In June 2018, the 416 Fire broke out, which went on to burn an estimated 54,000 acres of mostly San Juan National Forest lands in the Hermosa Creek watershed.
Because soils burned in a fire no longer have the ability to absorb moisture, there’s an increased risk of debris flows and flooding for homes and property below the burn area. These fears were realized in July and September of last year, when devastating floods hit homes around Hermosa.
After the fire, the National Resources Conservation Service, an agency of the U.S. Department of Agriculture that provides technical assistance to farmers and other private landowners, conducted a damage survey report, estimating it would take about $7 million to perform a range of safety measures on about 120 homes in the path of potential flooding.
Megan Graham, La Plata County spokeswoman, said the NRCS is able to cover 75% of the cost, about $5.3 million. The remaining $1.7 million or so, however, will have to be picked up by property owners, though Graham said the state of Colorado may be able to help cover some of the funding.
The NRCS, as well as a company contracted by the county, are in the design and engineering stage of the project, Graham said, which will include work such as building water barriers and redirecting water channels.

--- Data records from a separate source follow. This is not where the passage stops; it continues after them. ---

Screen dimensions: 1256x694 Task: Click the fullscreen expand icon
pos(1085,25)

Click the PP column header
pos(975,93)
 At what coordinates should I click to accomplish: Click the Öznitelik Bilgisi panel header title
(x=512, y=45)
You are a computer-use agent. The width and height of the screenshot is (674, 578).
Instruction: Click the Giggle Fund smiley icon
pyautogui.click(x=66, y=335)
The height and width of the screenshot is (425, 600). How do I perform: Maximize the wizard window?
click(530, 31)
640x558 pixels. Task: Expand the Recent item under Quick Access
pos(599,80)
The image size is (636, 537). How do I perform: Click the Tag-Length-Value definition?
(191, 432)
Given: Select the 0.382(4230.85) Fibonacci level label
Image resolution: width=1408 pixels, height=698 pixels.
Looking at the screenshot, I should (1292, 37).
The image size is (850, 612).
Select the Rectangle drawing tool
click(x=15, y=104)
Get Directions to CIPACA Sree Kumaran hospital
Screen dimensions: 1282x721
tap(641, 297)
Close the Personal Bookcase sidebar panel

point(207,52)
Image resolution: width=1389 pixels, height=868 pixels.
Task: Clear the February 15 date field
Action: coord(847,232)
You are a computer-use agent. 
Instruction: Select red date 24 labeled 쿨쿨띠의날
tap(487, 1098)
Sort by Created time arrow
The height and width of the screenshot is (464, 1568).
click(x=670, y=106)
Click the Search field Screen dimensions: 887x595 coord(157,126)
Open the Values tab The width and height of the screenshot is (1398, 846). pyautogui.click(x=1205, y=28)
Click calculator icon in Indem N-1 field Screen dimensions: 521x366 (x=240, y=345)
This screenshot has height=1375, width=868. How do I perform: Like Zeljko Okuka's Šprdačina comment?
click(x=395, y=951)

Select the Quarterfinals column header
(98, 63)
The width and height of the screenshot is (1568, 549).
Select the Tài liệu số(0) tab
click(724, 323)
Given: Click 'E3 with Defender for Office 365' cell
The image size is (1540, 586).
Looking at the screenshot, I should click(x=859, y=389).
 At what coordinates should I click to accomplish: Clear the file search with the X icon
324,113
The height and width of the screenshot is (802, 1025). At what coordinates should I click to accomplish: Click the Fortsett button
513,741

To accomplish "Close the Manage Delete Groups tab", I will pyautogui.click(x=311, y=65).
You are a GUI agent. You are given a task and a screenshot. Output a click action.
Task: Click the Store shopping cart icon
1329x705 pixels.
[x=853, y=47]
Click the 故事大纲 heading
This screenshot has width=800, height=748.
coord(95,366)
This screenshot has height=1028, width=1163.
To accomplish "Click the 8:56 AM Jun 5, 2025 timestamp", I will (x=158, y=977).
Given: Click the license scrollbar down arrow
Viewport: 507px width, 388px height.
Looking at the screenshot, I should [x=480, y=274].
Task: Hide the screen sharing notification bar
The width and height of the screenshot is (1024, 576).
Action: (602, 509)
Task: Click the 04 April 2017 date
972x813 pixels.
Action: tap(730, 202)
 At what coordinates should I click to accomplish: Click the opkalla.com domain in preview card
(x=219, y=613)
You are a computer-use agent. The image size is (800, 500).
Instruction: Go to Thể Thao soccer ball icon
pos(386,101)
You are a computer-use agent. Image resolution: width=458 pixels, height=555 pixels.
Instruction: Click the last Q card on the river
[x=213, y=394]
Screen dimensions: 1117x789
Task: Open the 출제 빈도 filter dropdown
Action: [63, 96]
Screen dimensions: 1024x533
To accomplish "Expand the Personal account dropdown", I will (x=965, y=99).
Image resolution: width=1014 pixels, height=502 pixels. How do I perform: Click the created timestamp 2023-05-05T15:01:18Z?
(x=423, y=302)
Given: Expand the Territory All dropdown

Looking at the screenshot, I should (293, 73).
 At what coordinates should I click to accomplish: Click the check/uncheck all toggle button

The NRCS is also awarding the county about $400,000 to pay for these efforts.
While there is no target start date for construction, she said, “obviously we want to get work done as quickly as possible,” hopefully in time to protect homes from monsoon rains in the summer that can trigger floods.
Chris Tipton, a fire management officer for the San Juan National Forest, said the past year has caused a moment of reflection for the agency after fighting Colorado’s sixth-largest wildfire, sparking conversations around the restoration and resiliency work that needs to be done post-blaze.
Fortunately, the 416 Fire didn’t burn at as high of an intensity as originally thought, Tipton said. Only 3% of the fire burned at “high intensity,” while the rest burned in a low-to-moderate mosaic experts say benefits the overall health of the forest in the long run.
Tipton said there’s a balance to implementing restoration work in burn areas: The Forest Service doesn’t want to go into a burn scar too soon and do too much work before the landscape has settled, in terms of erosion and tree-fall.
Yet, the Forest Service wants to open access to public lands. The 416 Fire burn area opened May 1, and so far, there hasn’t been any immediate issues, Tipton said, but the agency is keeping an eye on potential floods during the summer monsoon season.
This summer, the Forest Service will start replanting in certain areas, get a better idea of the damage to the trail network and, perhaps most important, Tipton said, remove trees at risk of falling in campgrounds or along trails.
“Post-fire environments are not something that’s immediately repaired,” he said. “It’s a mutli-year process.”
Tipton said a lot of things went right in the response to the 416 Fire: Partnerships were tested and proven, no one was seriously injured and no structures were lost.
Even after a year of retrospection, he said there was just no way the fire could have been contained on day one without risking the lives of firefighters.
“Tactically and strategically, I wouldn’t change a single thing we did on day one,” he said.
As the start of the fire hits the one-year mark, and the landscape begins to heal, the biggest thing on Tipton’s mind is the turnaround of snowpack from 2018 to this year.
“I am celebrating the moisture we’re having,” he said.